Wednesday, July 6, 2016

Fun Summer Food

 Where have I been? Helping our daughter get ready for her wedding on July 16.  I'm in charge of table decorations. Have I been busy? I will be so glad for many reasons to have this wedding over and done with. We are having family visit too. It'll be fun to be with all our friends and family and celebrate this happy occasion. I've been decorating Ball blue jars--not the ones you can buy in the stores now, or just in the past, but, the ones made between 1920 and 1930. These blue jars are a result of some special silica found new a lake. Once used up, no more blue jars.
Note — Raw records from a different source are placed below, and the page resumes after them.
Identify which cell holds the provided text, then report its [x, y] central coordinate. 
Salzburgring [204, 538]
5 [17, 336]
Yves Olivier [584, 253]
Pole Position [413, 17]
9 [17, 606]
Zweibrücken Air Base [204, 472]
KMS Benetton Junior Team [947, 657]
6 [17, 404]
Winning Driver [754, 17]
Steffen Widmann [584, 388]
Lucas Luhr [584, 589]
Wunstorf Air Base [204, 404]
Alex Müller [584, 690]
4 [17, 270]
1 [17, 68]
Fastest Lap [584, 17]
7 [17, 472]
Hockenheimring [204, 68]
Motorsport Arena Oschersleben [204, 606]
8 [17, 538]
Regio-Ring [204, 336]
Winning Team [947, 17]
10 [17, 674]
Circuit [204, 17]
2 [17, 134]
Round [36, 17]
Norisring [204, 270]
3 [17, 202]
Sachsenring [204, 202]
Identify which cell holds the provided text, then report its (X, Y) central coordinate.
They are an aqua blue and we're putting red canning lids on them with the frog insert. They will be the table centerpiece and will contain some red roses and baby's breath. Inside the jar are submersible firefly lights. Quite special. I'll be sure to post pictures from the actual event once we're all done.

Meanwhile, I'm entertaining relatives and wanted to make some fun foods for our BBQ the day after the wedding. What I love almost more than salsa is Pico de Gallo. It's fresh taste and the lime excites my taste buds. Cilantro is a given, lots of cilantro. Raid the garden and don't spare the cilantro.


 Pico de Gallo
 Ingredients:
6 tomatoes
2 onions
2 green peppers
1-2 jalepenos
2 tsp salt
2 tsp garlic powder
1 tbsp sugar
2 tbsp lime juice
1 bunch cilantro
Chop all ingredients and combine in one large bowl. Let it chill in the fridge for a few hours allowing the flavors to blend. You can vary some flavors: purple onions instead of the summer sweet onions, or both, more jalapenos, red jalapenos, plum tomatoes are my preference-meatier and more flavorful. And, it occurred to me that my husband's family never got to eat his grandmother's raspberry pie. She was visiting us when we first moved to the Seattle area. I had just picked a flat of raspberries. She watched me prepare them for the freezer and sheepishly asked if I could spare some for a pie.
Gramma V hadn't had a raspberry pie since leaving upper state New York and she was 17 at that time. Living in California, she found the berries too expensive, not fresh and having some weird color. Looking at my berries, her mouth was watering. I mentioned to her I couldn't make a good berry pie as it was always runny. Asking if I had some Minute Tapioca, she said she could fix that problem. I had some in the cupboard, so we made a raspberry pie with tapioca. Her advice: fresh berries only needed 2 tablespoons, frozen berries because they let go more juice, you used 3-4 tablespoons.
The look on Gramma V's face was priceless when she took her first bite. I'll never forget it. I'm going to make sure that the remaining family members while visiting us and using our Northwest fresh berries, will have Gramma V's raspberry pie. It's an awesome dessert worth making.